The most recent case was confirmed Monday after a man in his early 30s tested positive for the virus following a trip to the U.S. Virgin Islands. Among the other 10 people infected was a girl under the age of 10 who contracted the virus while in Honduras back in January. 

The remaining people were a woman, 60 - 64, who visited Colombia; a man, 35 - 39, a woman, 40 - 45, and a woman, 25 - 30,  who visited Honduras; a woman, 60 - 64, who had been in El Salvador; a man, 30 - 34, who had visited Central America; a man, 30 - 34, who had visited Puerto Rico; and a woman 55 - 60, who recently returned from Venezuela.

According to the City of Houston, these cases were confirmed between Dec. 22 and June 27. 

Two Zika cases were confirmed in Fort Bend County back in March, according to health officials.

The Zika virus is a disease spread primarily through the bite of an infected mosquito, the Aedes mosquitoes. These are the same mosquitoes that spread other viruses like dengue and chikungunya.
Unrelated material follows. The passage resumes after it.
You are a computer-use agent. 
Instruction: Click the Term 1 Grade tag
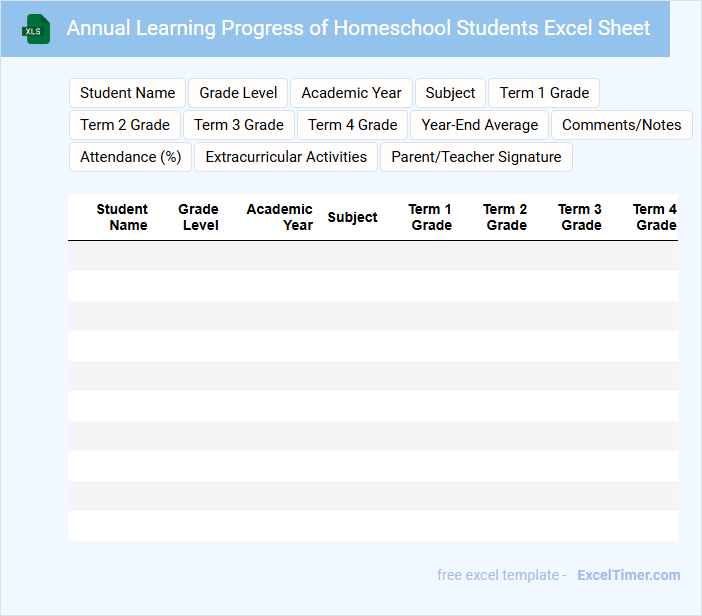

Only about one in five people infected with the Zika virus will feel sick. In those that do, symptoms are usually mild and can include fever, rash, joint pain and red eyes (conjunctivitis). Though Zika is primarily a mosquito-borne virus, spread of the virus through sexual contact has also been reported. If individuals have traveled to Zika-infected areas and suspect they have become infected with the virus, we recommend they use safe sex practices and notify their healthcare provider for further evaluation.

The World Health Organization estimates there could be up to 4 million cases of Zika in the Americas in the next year.

The Centers for Disease Control and Prevention (CDC) has issued a travel alert for people traveling to regions and certain countries where Zika virus transmission is ongoing. CDC recommends special precautions for the following groups:

• Pregnant women in any trimester should consider postponing travel to the areas where Zika virus transmission is ongoing. Pregnant women who must travel to one of these areas should talk to their doctor or other health care provider first and strictly follow steps to avoid mosquito bites during the trip.

• Women trying to become pregnant or who are thinking about becoming pregnant should consult with their health care provider before traveling to these areas and strictly follow steps to prevent mosquito bites during the trip.

"It is important to understand, there are several measures pregnant women can take," WHO Director-General Margaret Chan said. "If you can delay travel and it does not affect your other family commitments, it is something they can consider.

Officials said those who need to travel can get advice from their physician and take personal protective measures, like wearing long sleeves and shirts and pants and using mosquito repellent.

Officials are discouraging travel to 22 infected areas, including Puerto Rico, for pregnant women and women off birth control. This warning may last for a few years.